▶ [Given problem] Rewrite the rows below with every "GUI agent" changed to "screen agent" and everything else left the same. Don't include the pictures.

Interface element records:

************

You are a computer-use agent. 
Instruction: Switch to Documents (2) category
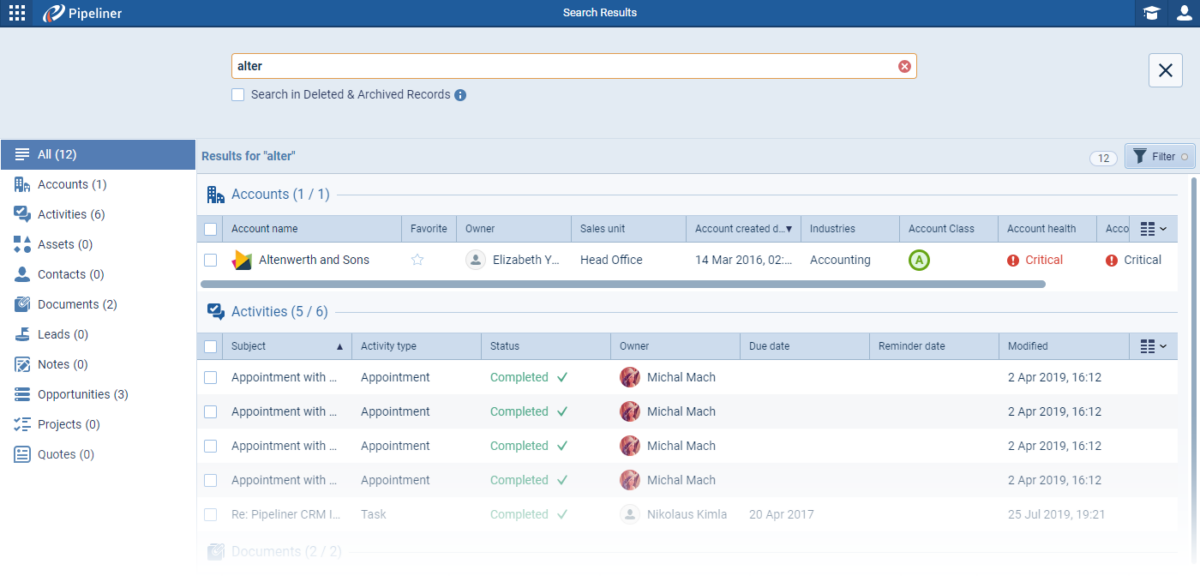pos(76,305)
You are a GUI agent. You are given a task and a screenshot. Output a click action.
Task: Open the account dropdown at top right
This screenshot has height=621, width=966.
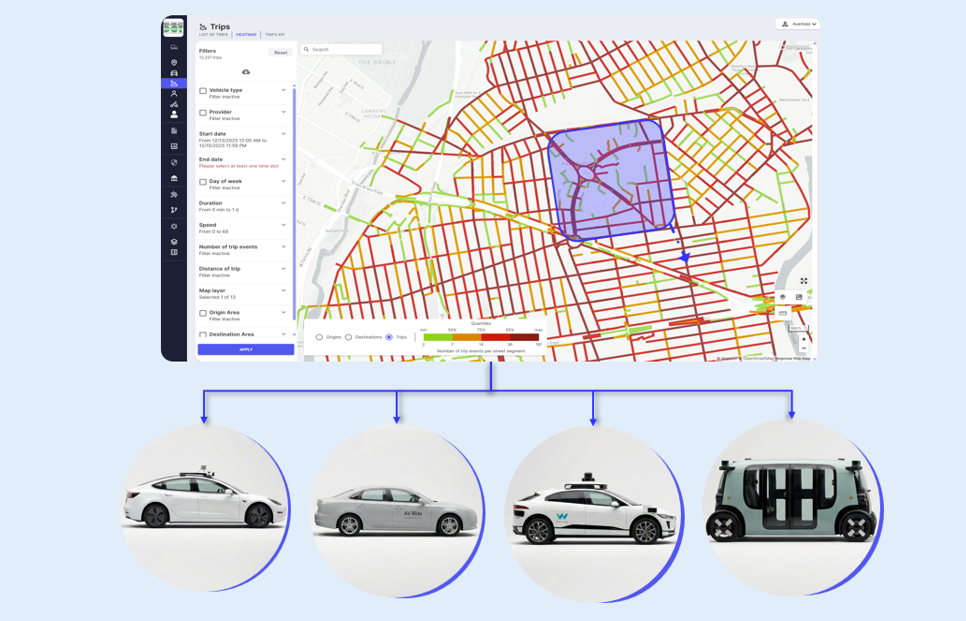(798, 24)
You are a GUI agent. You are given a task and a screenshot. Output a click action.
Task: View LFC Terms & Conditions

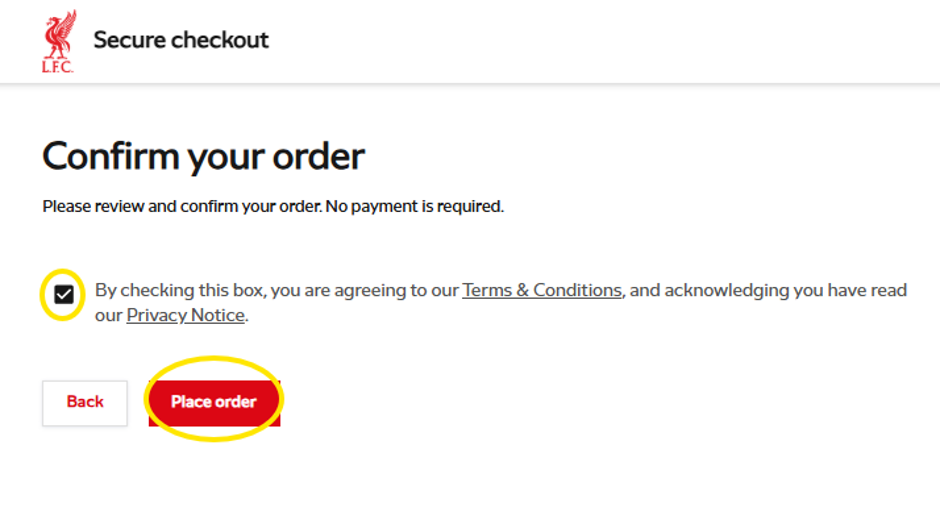[542, 290]

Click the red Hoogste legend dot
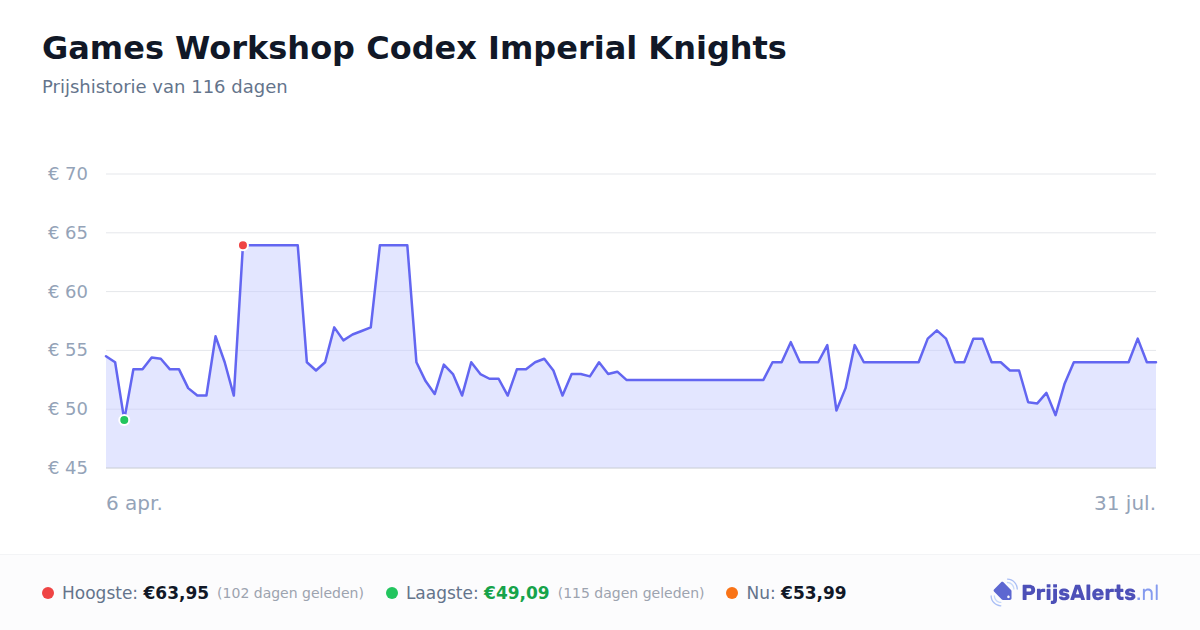click(48, 593)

************

▶ [Output of the task]
You are a computer-use agent. 
Instruction: Switch to Documents (2) category
pos(76,305)
You are a screen agent. You are given a task and a screenshot. Output a click action.
Task: Open the account dropdown at top right
This screenshot has height=621, width=966.
(798, 24)
You are a screen agent. You are given a task and a screenshot. Output a click action.
Task: View LFC Terms & Conditions

[542, 290]

Click the red Hoogste legend dot
click(48, 593)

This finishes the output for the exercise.